KUALA LUMPUR, Jan 8 — Former prime minister Datuk Seri Najib Razak today denied the reports published by US-based newspaper the Wall Street Journal (WSJ) regarding the deal between his administration and China to rescue 1Malaysia Development Berhad (1MDB).
WSJ had earlier reported that China had offered the former Barisan Nasional (BN) government under Najib a deal to bail out 1MDB in return for contracts here that would further its ambitious “One Belt, One Road” agenda.
In a Facebook posting, Najib said the bailout never happened and maintained that all projects awarded to China-based companies including the East Coast Rail Link (ECRL) and the Trans-Sabah Pipeline were not above the market price.
“Malaysia will continue to keep its agreement with Abu Dhabi-owned IPIC and ensure that all the money allegedly missing from 1MDB will be returned before December 31, 2020.
“There has been no accusation that the gas pipe project was extraordinarily expensive. The Trans-Sabah Gas Pipeline awarded to a Chinese company in 2016 with a 662km length is worth RM4.06 billion.
“In comparison, the Sabah-Sarawak Gas Pipeline Project that was 500km long and was awarded to an Indian-based consortium in 2008 was completed with RM4.6 billion cost,” Najib defended.
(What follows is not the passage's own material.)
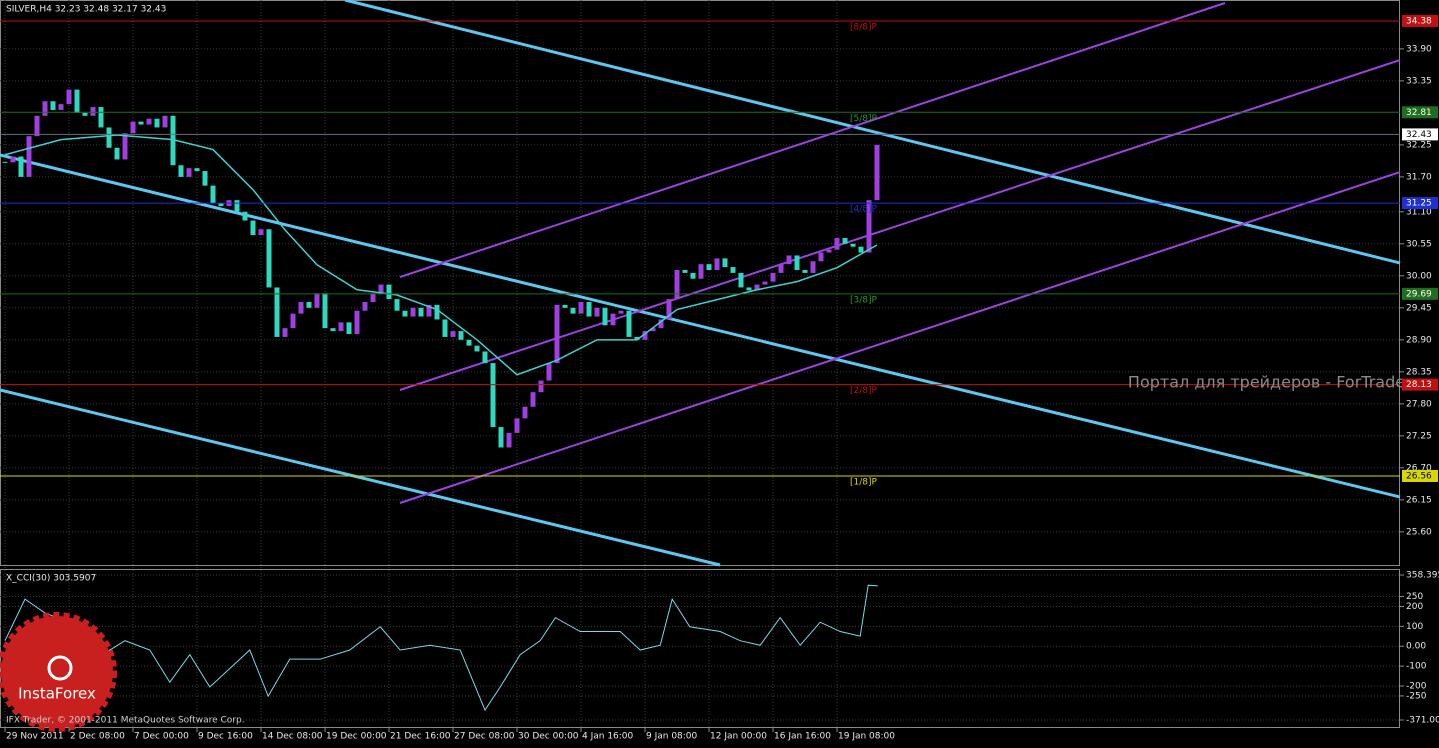  What do you see at coordinates (1416, 647) in the screenshot?
I see `y-tick-label: 0.00` at bounding box center [1416, 647].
The Pekan MP said he did his best to defend the RM55 billion ECRL and tried to lay the blame on the East Coast Economic Region Development Council which proposed the project back in 2007.
He added that the Pakatan Harapan government that accused the ECRL project of being above the market value of RM30 billion, had never shown any evidence to prove this.
The embattled former prime minister who has been accused of multiple accounts of corruption and abuses of power said the RM30 billion was based on 2009 study for a length of 545km in comparison to the final length of 620km.
Najib also refuted claims that China was going to use its influence in the US to ensure that any charges on the 1MDB mega financial scandal will be dropped.
“WSJ itself has reported that the US government is continuing its investigations. WSJ also reported that the Chinese government had offered to spy on their journalists... but this never happened either,” he said.